For that reason, Rodgers' department in July launched the LGBT Clinic at the Jackson Medical Mall Thad Cochran Center - a pioneering treatment center that will help fill a gap in mental health services for Mississippi's lesbian, gay, bisexual and transgender community.
Apparently the first of its kind in the state, it's a project of UMMC's new Division of Gender, Sexuality and Health, directed by Dr. Kim Gratz, a School of Medicine professor and researcher who is overseeing a new LGBT Health Program, as well as a Women's Health Program.

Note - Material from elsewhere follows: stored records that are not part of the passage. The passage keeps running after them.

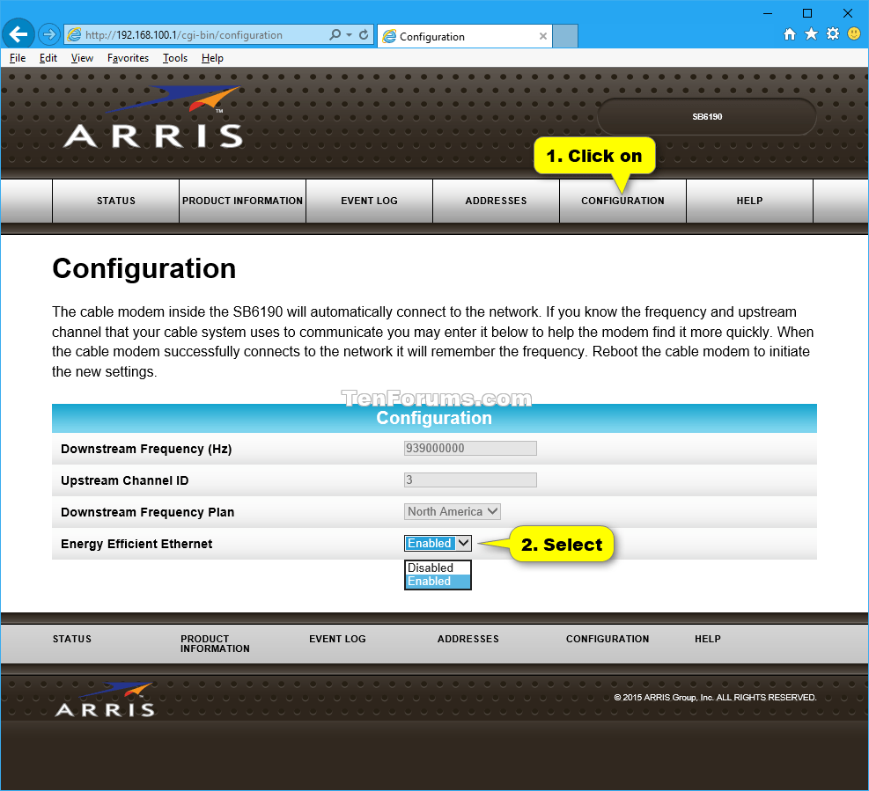Open browser settings via the gear icon
Image resolution: width=869 pixels, height=791 pixels.
831,33
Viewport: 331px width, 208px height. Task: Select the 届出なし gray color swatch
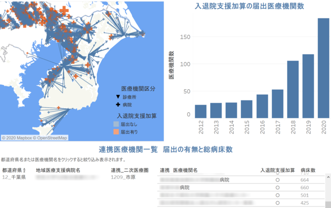pyautogui.click(x=117, y=124)
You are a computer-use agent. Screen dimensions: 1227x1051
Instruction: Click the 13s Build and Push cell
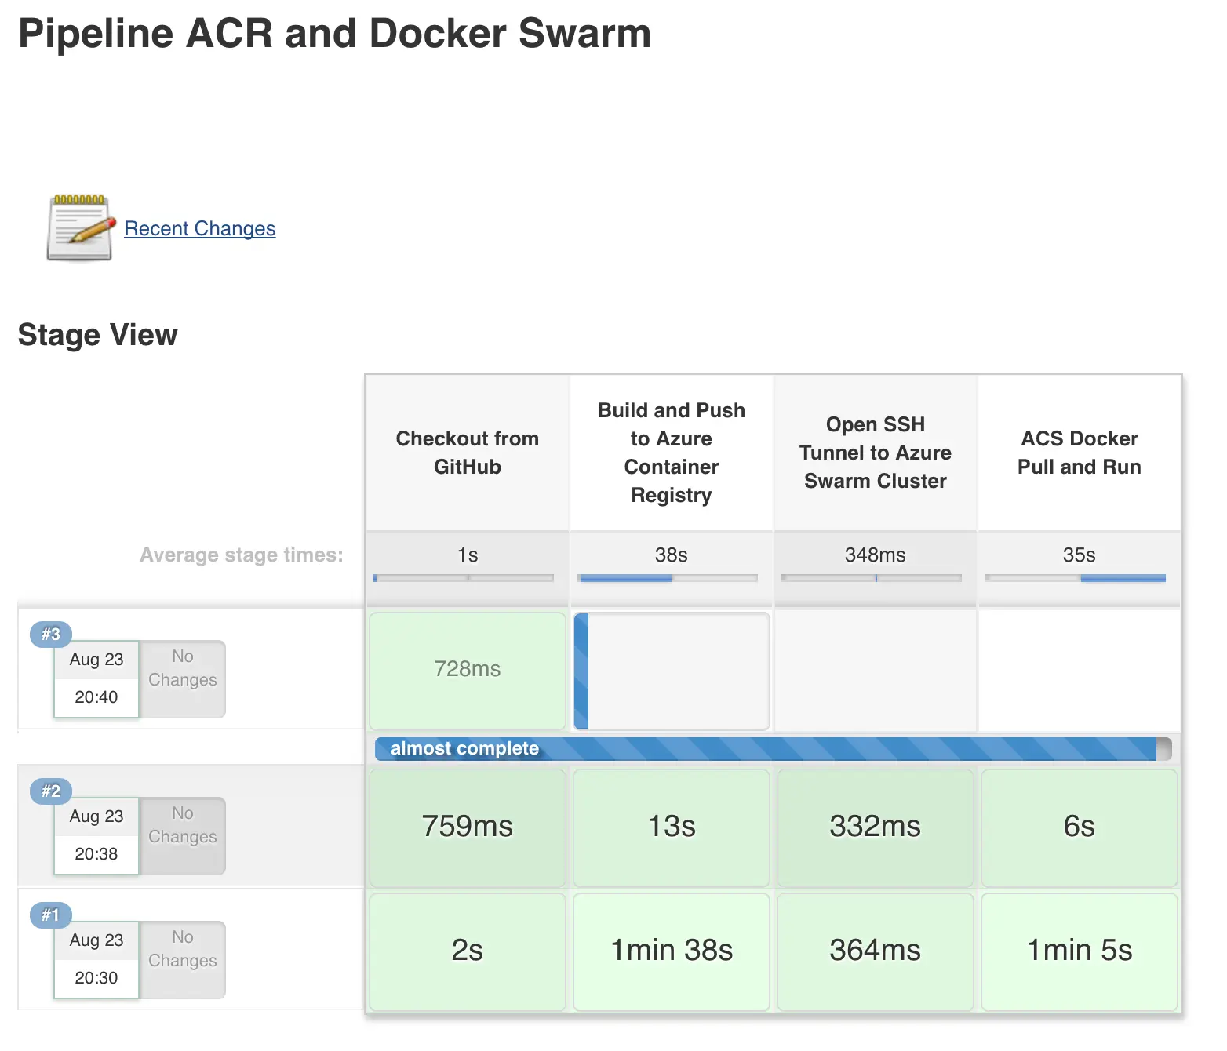point(671,827)
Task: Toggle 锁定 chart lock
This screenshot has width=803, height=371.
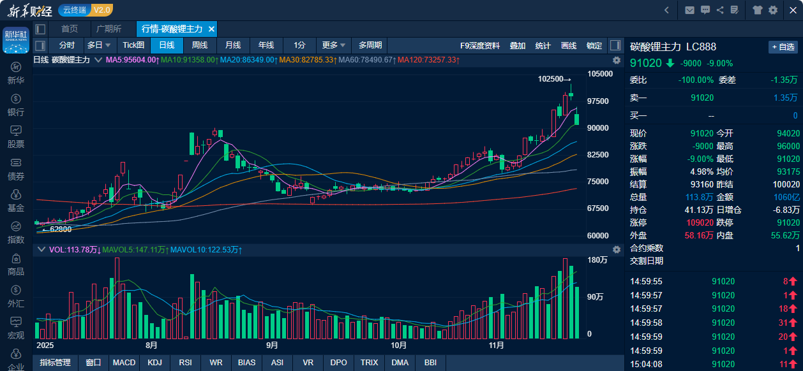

The LGBT Clinic is offering psychiatric care as well as psychotherapy to a population making up 2-5 percent of the state's inhabitants, by Rodgers' estimate.
"We want them to know they can come to a place that is accepting and where they can get competent care," Gratz said.
To that end, she and Rodgers will work with another pacesetter in this field: Dr. Leandro Mena, associate professor of medicine in the Division of Infectious Diseases.
"We're building on the work he's done," Gratz said.
That includes his work as medical director of the Open Arms Healthcare Center, which specializes in primary care focused on the health needs of LGBT populations; established by the nonprofit community organization, My Brother's Keeper Inc., it also offers the services of a clinical psychologist and referrals.
LGBT issues have not been ignored at the Medical Center, Gratz said, but the stress was on physical, rather than psychological needs.